Gregory is initially wary about talking to Webster; the book delicately unfolds the complexities of their relationship and the developing trust between them which eventually leads to a warm friendship. He becomes Webster’s guide into the lives of the Kurrawang children, and takes her to meet his family and Bronwyn. In the course of her interviews with children and staff who lived at Kurrawang and her research into the archives, Webster pieces together the first, albeit partial, history of the Kurrawang Mission. Many of her childhood assumptions are challenged; the children were not orphans but part of the Stolen Generations. The conditions at Kurrawang were harsh and overcrowded, families were separated, and the children were treated cruelly at times, while also experiencing some care and support.

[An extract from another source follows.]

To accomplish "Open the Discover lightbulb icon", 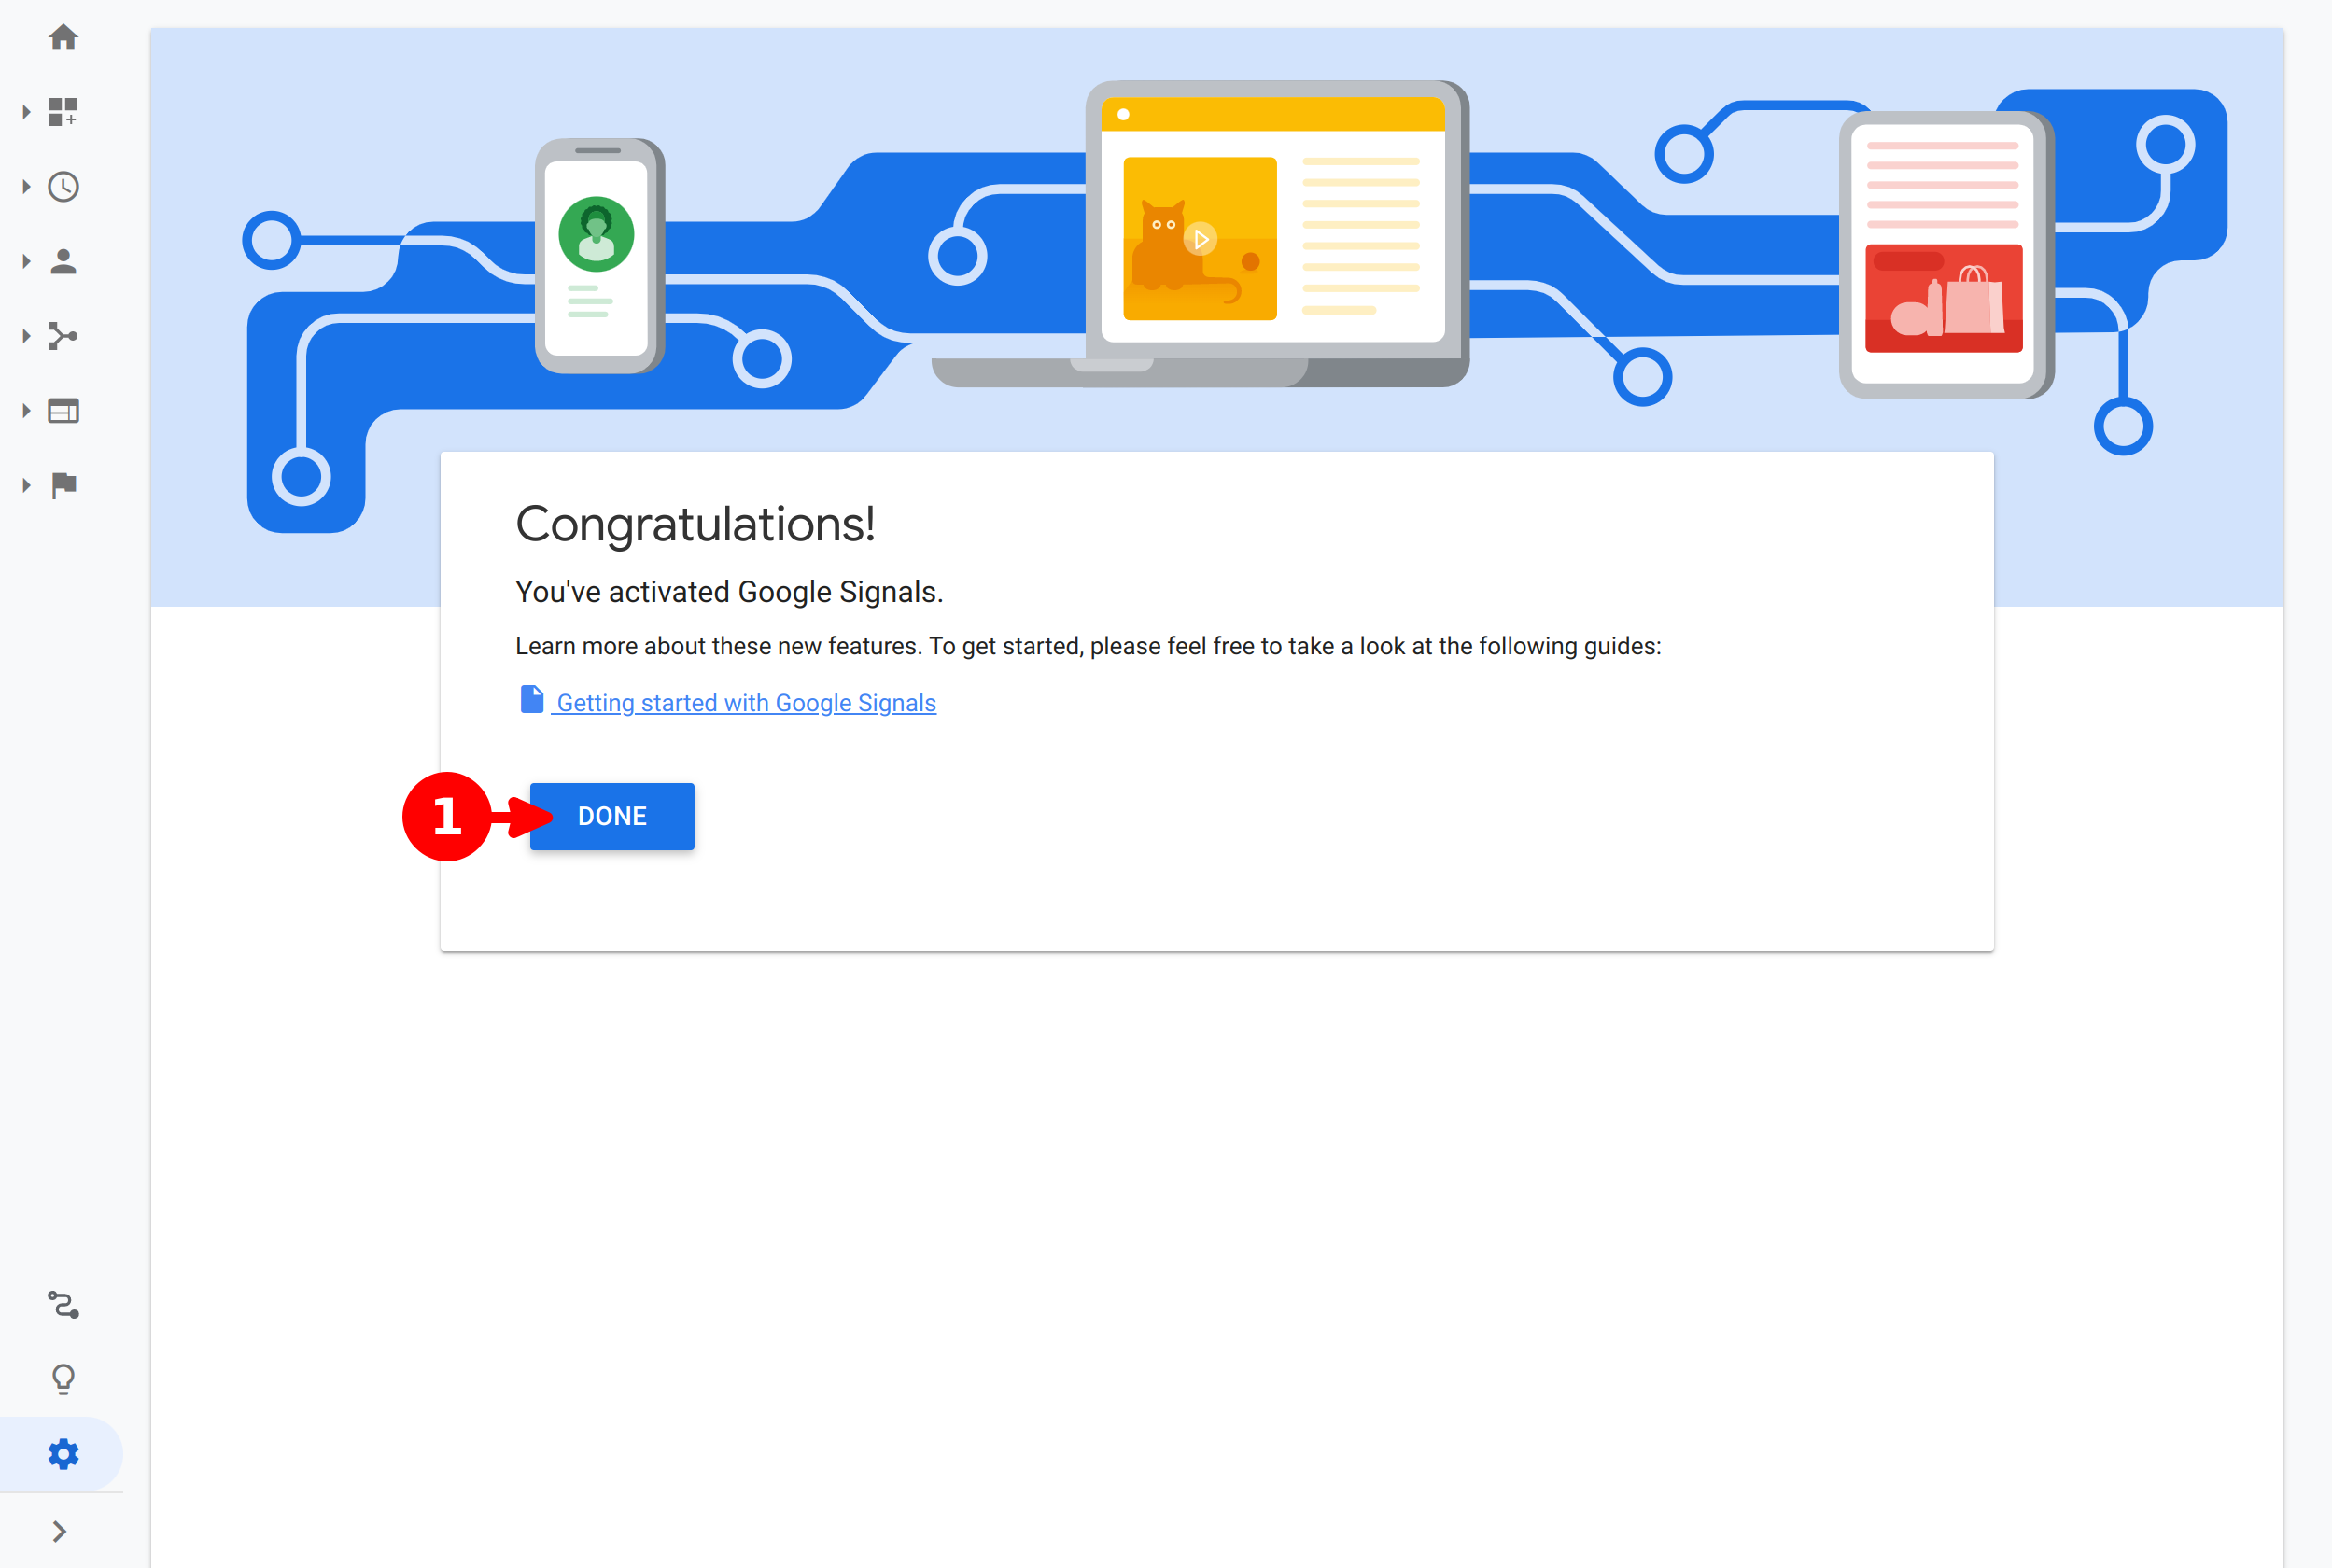I will [63, 1379].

Bronwyn is homeless and living in the bush when Webster visits her. The scenes where the two friends unite are written with a light touch; they are pleased to see each other, but the differences between them are obvious and make their interactions complex and sometimes fraught. Webster is particularly caught up in questioning whether she should give money to Bronwyn or direct it to a community group that supports Aboriginal people. Resources are partly what she considers to be her reparation for the past: for her own relative affluence and ease compared with her Aboriginal peers’ struggles and poverty; for her grandfather’s role as local Aboriginal Protector; for white Australia’s treatment of Aboriginal peoples. More than money, though, this book is a form of reparation, an attempt to represent the reality of children’s lives in Kurrawang, the pain and damage they have experienced since, and to honour their resilience. Webster says, ‘I don’t believe it is possible to hurt another person without hurting oneself, an invisible hurt, a tear in the soul that allows the essence of one’s humanity to leak out, like bleeding from a cut ... A collective group can’t hurt another collective group without hurting itself.’ She believes that saying sorry ‘without some form of reparation’ is close to meaningless. This is not the act of someone trying to absolve herself from guilt or heal her ‘tear’, but rather a deeply moral exploration of our joint responsibilities for others’ sufferings, whether caused by our ‘collective group’ or not.

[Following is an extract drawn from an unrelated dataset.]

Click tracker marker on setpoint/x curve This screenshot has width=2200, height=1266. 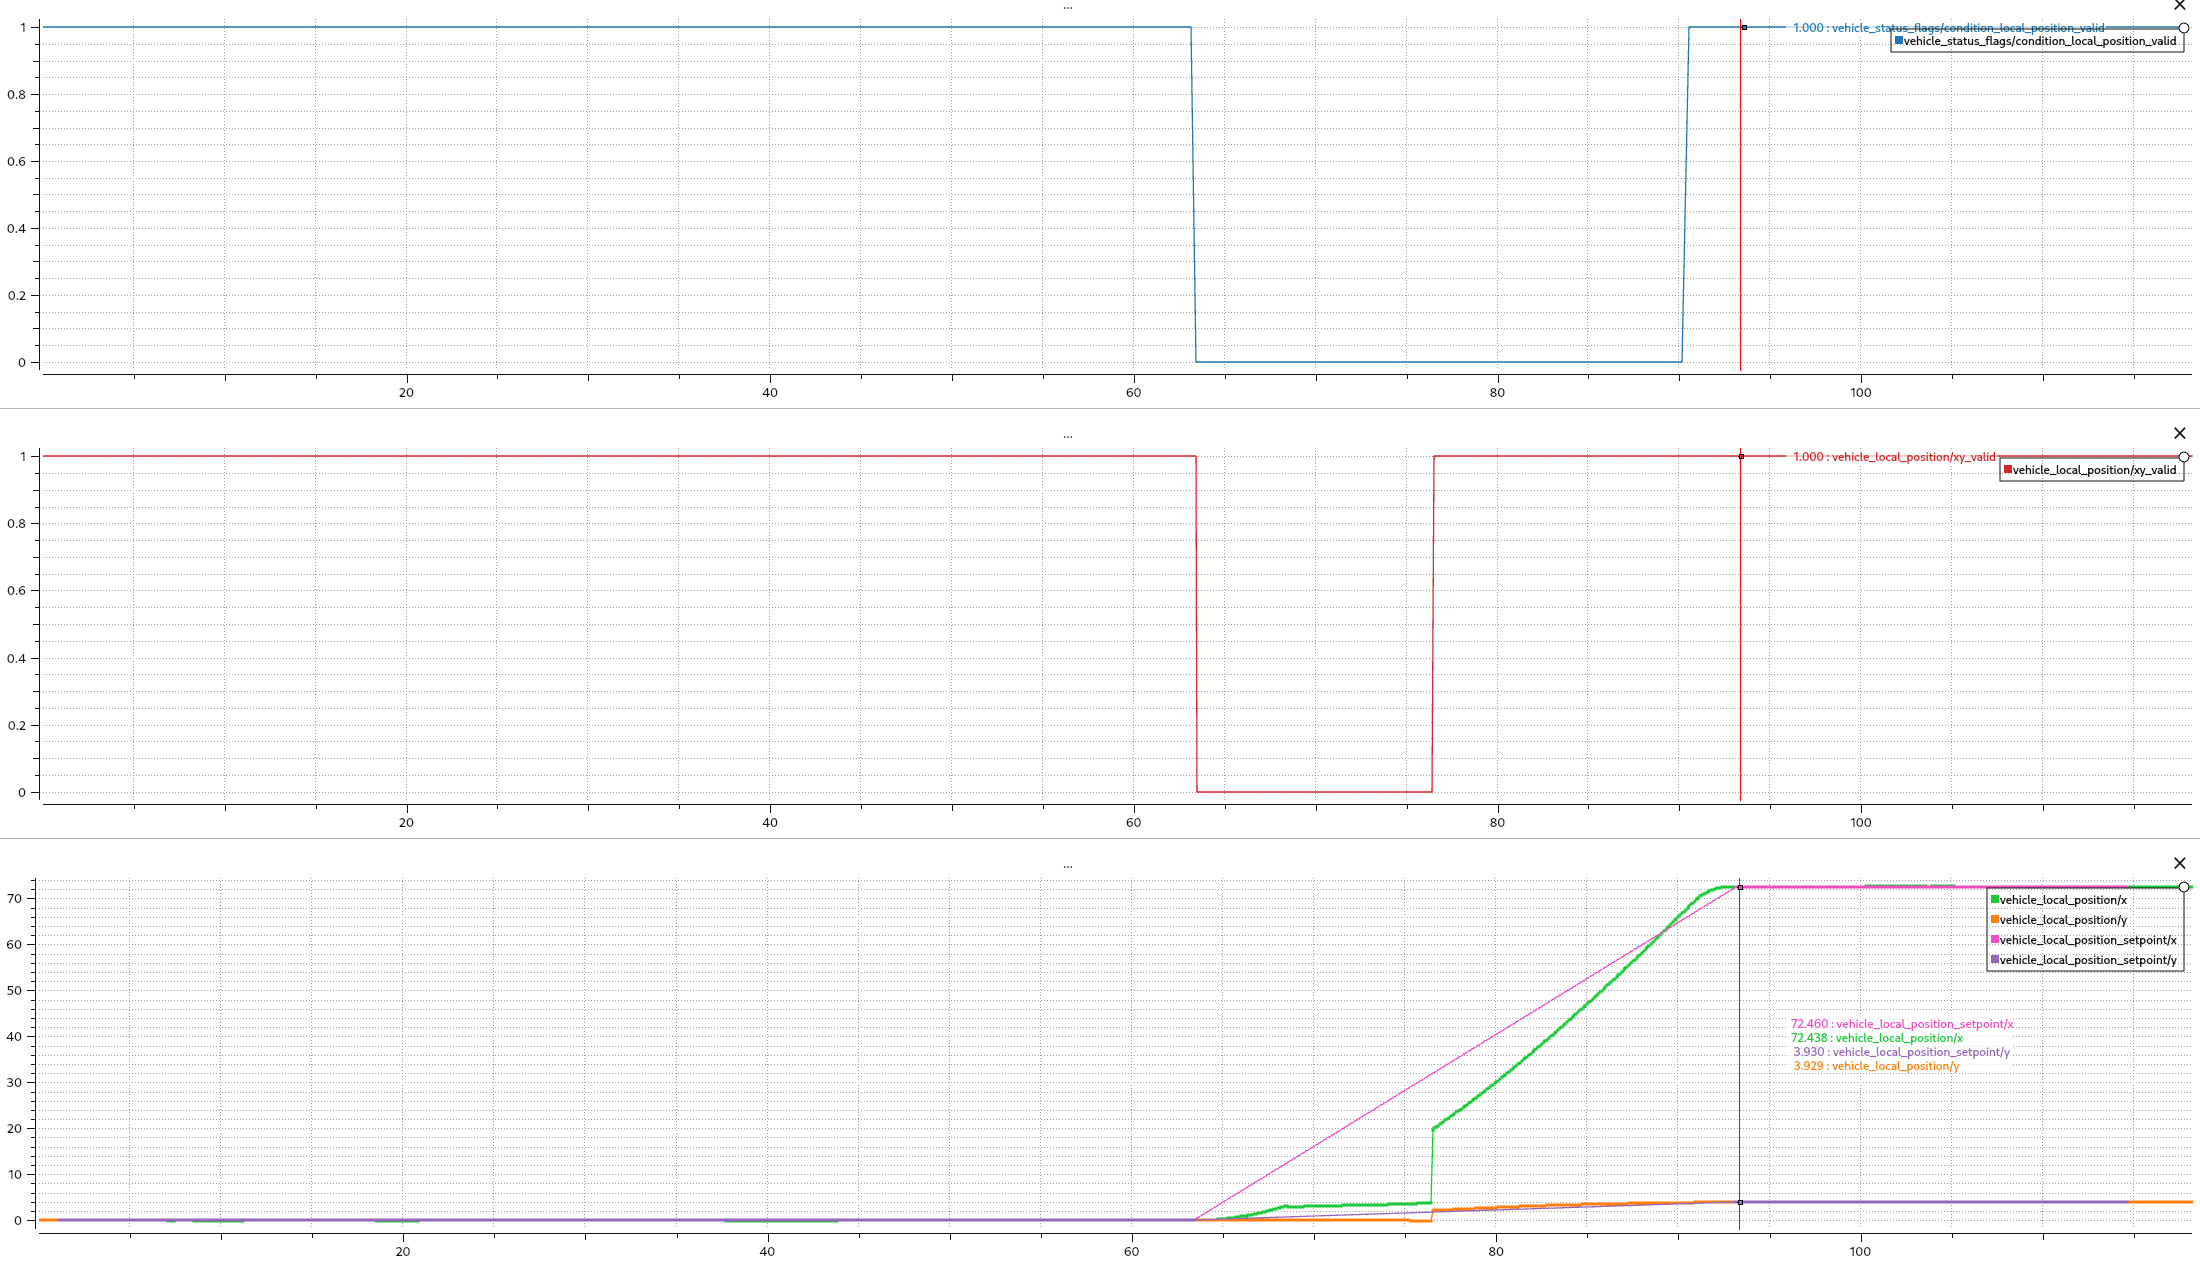tap(1740, 887)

The most moving parts of the book are individuals’ stories, like Gregory’s tale of survival and his son’s response to his father’s experiences, and like the stories of Beverly Joy and Catherine, who lived at different times at Kurrawang, who both experienced rape there, and who, as Webster only discovers much later, were teenage mother and daughter. There is a heart-rending moment in the book when Webster finds out Beverly Joy’s real name (rather than the one given to her by the missionaries) and is able to tell it to her daughter Catherine for the first time. ‘Again I thought how odd and wrong it was that it fell to me to deliver information about a mother to an Aboriginal person.’

Amanda Webster Author pic 550Amanda Webster (photography by Justine Gordon)

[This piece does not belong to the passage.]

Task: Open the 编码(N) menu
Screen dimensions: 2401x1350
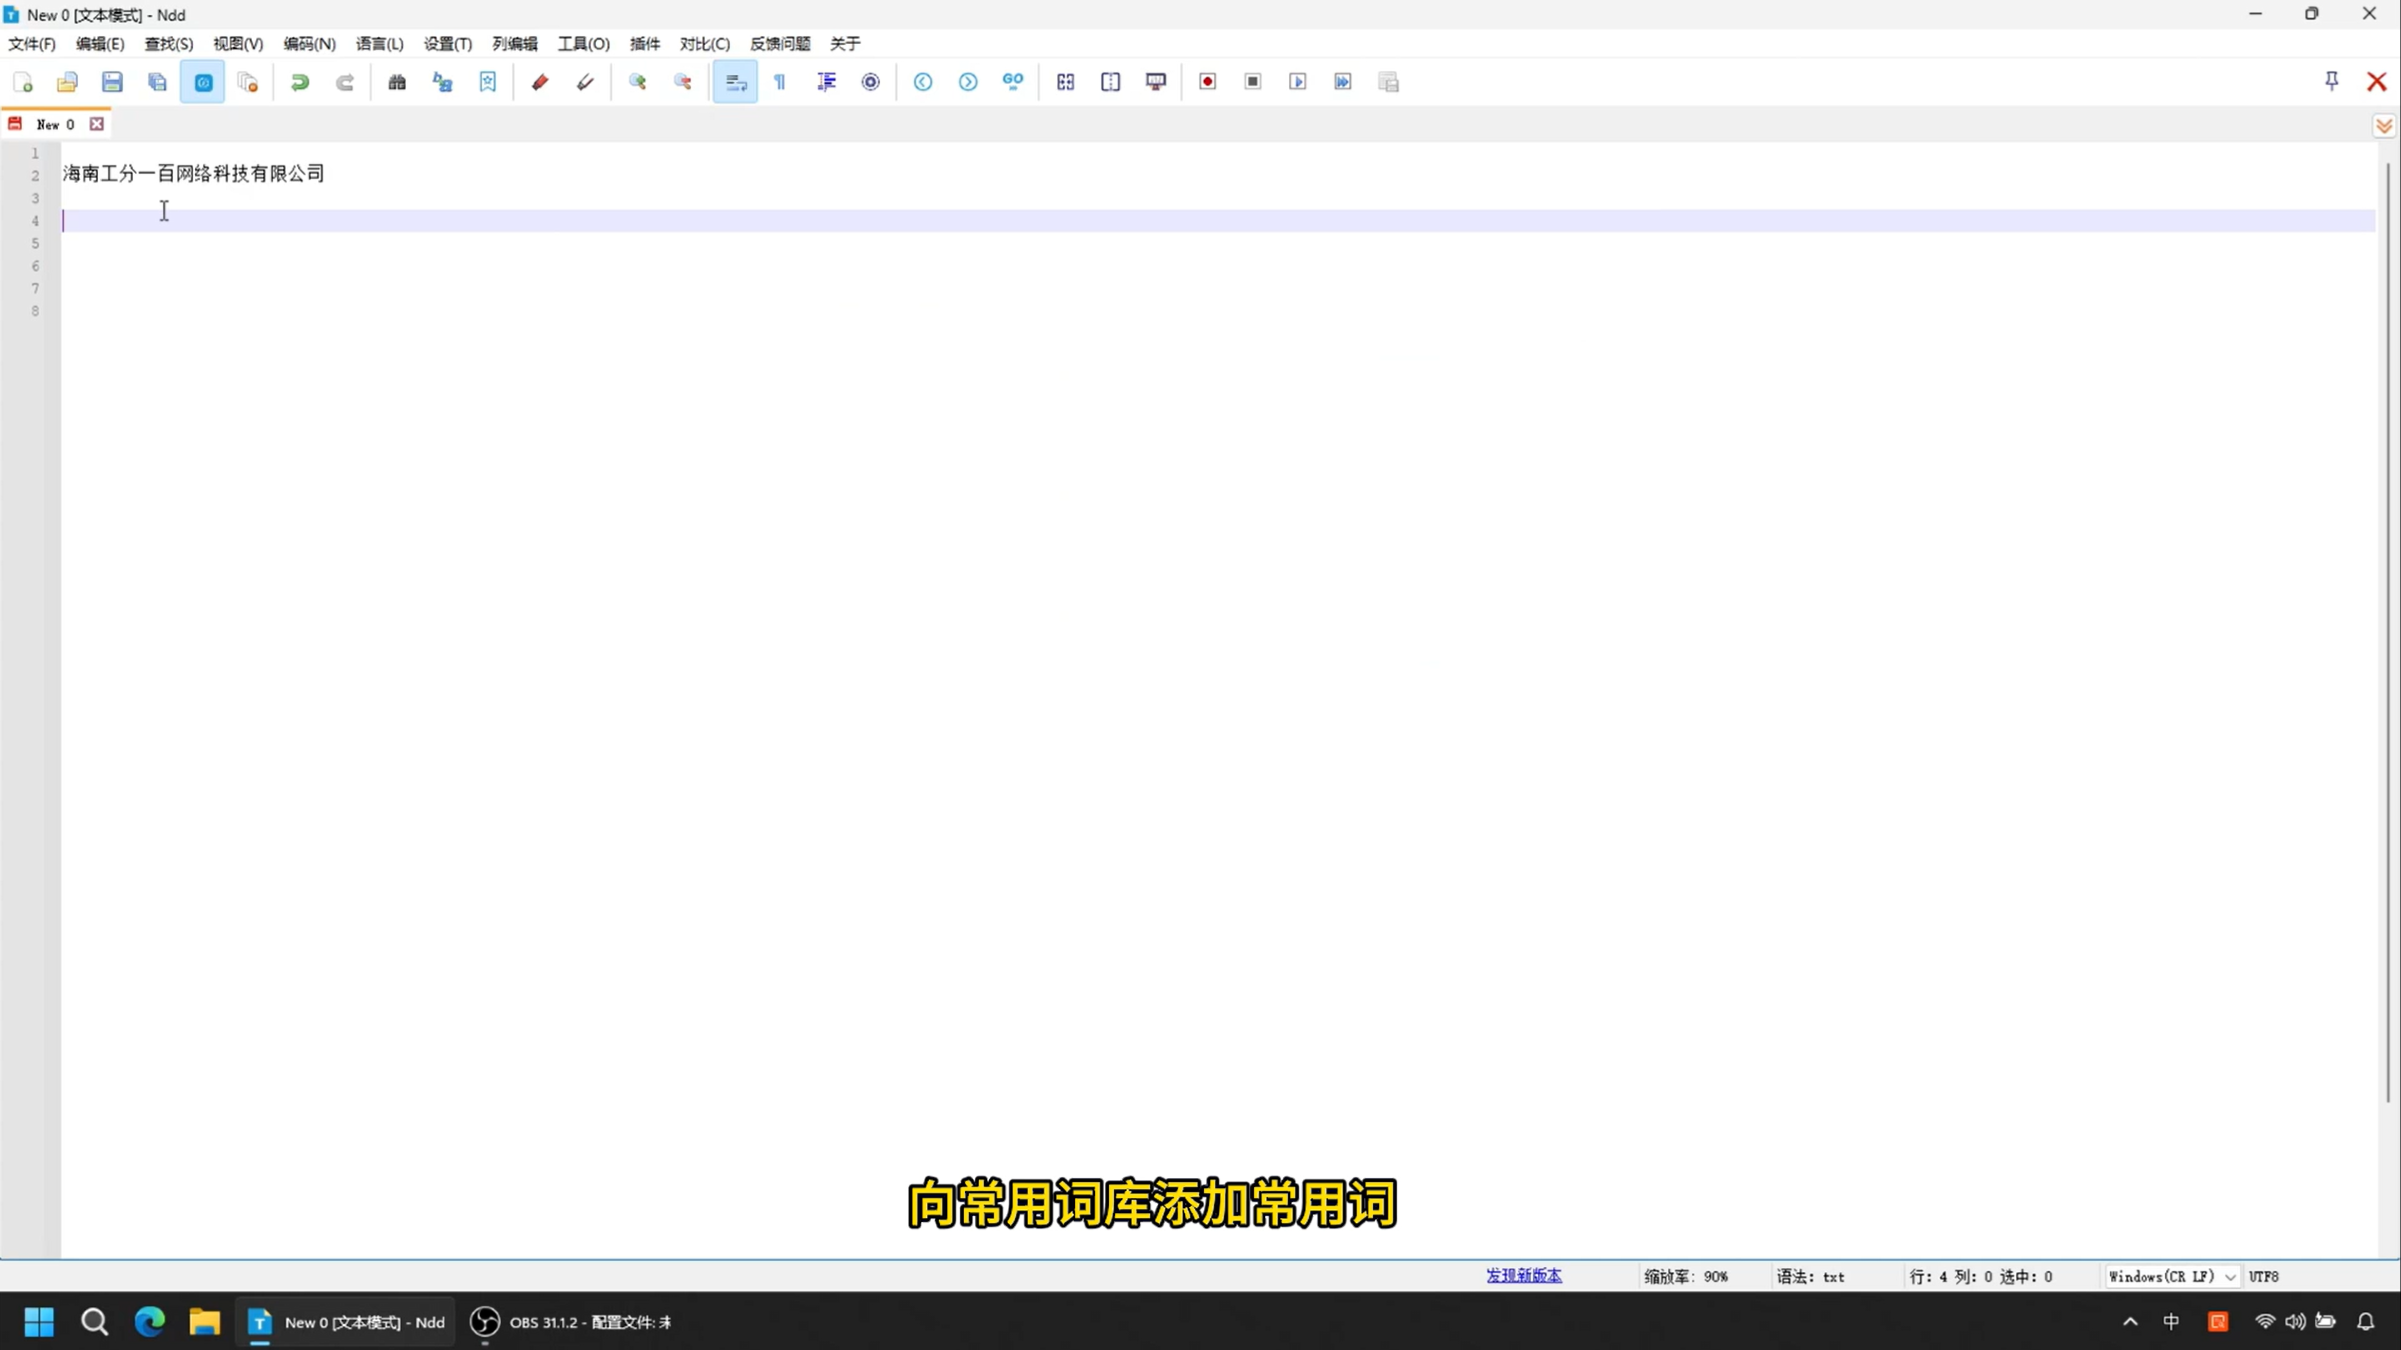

An interesting aspect of this book is the way the narrator changes as she learns more about Kurrawang and the goldfields Aboriginal community. She starts to learn to read the land and its people. She says of Kurrawang, ‘It was one of the few places I’d been where the veil between past and present seemed as fine as dust. Or as thin as a layer of skin. I was beginning to understand that landscape is never neutral. It has memory.’ She recounts her blunders in trying to understand the Indigenous people and to behave in culturally appropriate ways. She has thought deeply about the ethical implications of her work, and her Epilogue addresses the issue of when it is acceptable for a white person to tell such a story. Webster’s sensitivity and thoughtfulness, her careful processes, her willingness to own the dark aspects of her own family’s past, and her collaboration with Gregory Ugle all contribute to making this a strong and ethical book that adds to our understanding of West Australian history.